Source extract:
# # #

A few intuitionist logics (Mel Fitting)

The Logic and Metaphysics Workshop will meet on April 27th from 2:00-4:00 in-person at the Graduate Center (Room 9205) for a talk by Mel Fitting (CUNY).

Title: A few intuitionist logics

Abstract: Intuitionistic logic was designed in the 1930’s by Heyting to embody the reasoning of a constructivist mathematician.  In the 1960’s Kripke introduced possible world semantics for it, capturing ideas embodied in intuitionistic reasoning, though it requires classical mathematics to show that it works.  A constructivist doesn’t reason only about mathematics.  The real world is of some interest too.  But there may be gaps in our knowledge, or contradictory information, gluts.  There are relatives of classical logic aimed at this: logic of paradox LP, for gluts; Kleene’s strong three-valued logic K3, for gaps, first-degree entailment FDE, for both.  These don’t take constructivist motivations into account, but there are intuitionistic analogs that do; we call them ILP, IK3, and IFDE.  These are what I will discuss.  These have a Kripke-style semantics, natural tableau proof systems, and share many fundamental properties of Heyting’s calculus.  But much is still unknown, and this is all rather new.  This work has appeared in Notre Dame Journal of Formal Logic, Simple tableaus for simple logics last year and Simple tableaus for simple intuitionistic logics this year.

The Grounding Structure of Location (Jacopo Giraldo)

The Logic and Metaphysics Workshop will meet on April 20th from 2:00-4:00 in-person at the Graduate Center (Room 9205) for a talk by Jacopo Giraldo (Padua).

Title: The Grounding Structure of Location

Abstract: How is the location of a material object metaphysically determined? Is it where it is because of its parts or the bigger wholes it is part of? In this essay, we open an inquiry into this problem by introducing and contrasting two radical principles. The Bottom-Up Grounding-Locative (BUGL) principle holds that the location of a composite object is grounded by the locations of its components and mereological relations between objects and spatiotemporal regions. In contrast, the Top-Down Grounding-Locative (TDGL) principle claims that an object’s location is grounded by the locations of the larger wholes it helps compose, the spatiotemporal relations it bears with the other components, and its own shape and size. Unlike BUGL, TDGL remains metaphysically neutral regarding the ultimate structure of reality, particularly in the context of classical mereology. We show that TDGL exhibits a gradual character: the way in which an object’s location is grounded depends on the scale or size of the system within which the object is located. Ultimately, we discuss the role of the universe and the impact of its peculiar location on the interpretation of TDGL.

# # #

Information shown:
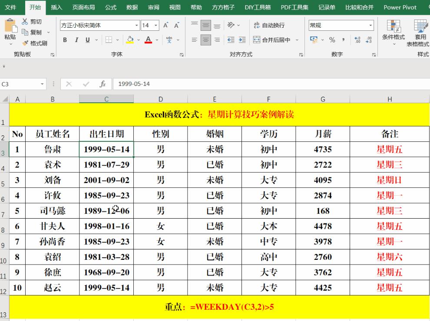
Task: Click the increase indent icon
Action: coord(242,40)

# # #

Required tasks:
**1)** Print the part of the workshop announcements that begins at the words "The Logic and Metaphysics Workshop will meet on April 20th" and stops after "Jacopo Giraldo (Padua).", reproducing it word for word.
**2)** Write what comes next in the workshop announcements, picking up right after their final sentence.

The responses:
**1)**
The Logic and Metaphysics Workshop will meet on April 20th from 2:00-4:00 in-person at the Graduate Center (Room 9205) for a talk by Jacopo Giraldo (Padua).

**2)**
Logic Workshop

The Logic and Metaphysics Workshop will host a logic workshop on Friday, April 17th, from 1:00 to 6:30 at the Graduate Center (Room 8400 4419). Details here.

Two-Dimensional Monsters (Eno Agolli)

The Logic and Metaphysics Workshop will meet on April 13th from 2:00-4:00 in-person at the Graduate Center (Room 9205) for a talk by Eno Agolli (SKC/CUNY).

Title: Two-Dimensional Monsters

Abstract: Epistemic modality has long threatened to upend well-established tenets of semantic orthodoxy. One target is the Kripkean package about singular terms and de re modality. Against Russell and Quine, Kripke argued that (i) names are rigid, (ii) that descriptions are non-rigid, and (iii) that quantifying into modal contexts is both possible and coherent. But his arguments were built around cases of metaphysical modality. In parallel epistemic cases, the standard Kripkean picture appears to falter. This has fueled a range of revisionary responses, including dynamic, counterpart-theoretic, and impossible-worlds approaches. I argue that this is an overreaction. Working within a two-dimensional framework, I propose that variables at logical form range over two-dimensional individual concepts (rather than individuals). This single, minimal departure from orthodoxy yields a surprisingly unified treatment of the epistemic data and, crucially, retains a version of Kripke’s trifecta.

A paraconsistent theory of truth with a connexive conditional (Shin Matsuura)

The Logic and Metaphysics Workshop will meet on March 30th from 2:00-4:00 in-person at the Graduate Center (Room 9205) for a talk by Shin Matsuura (CUNY).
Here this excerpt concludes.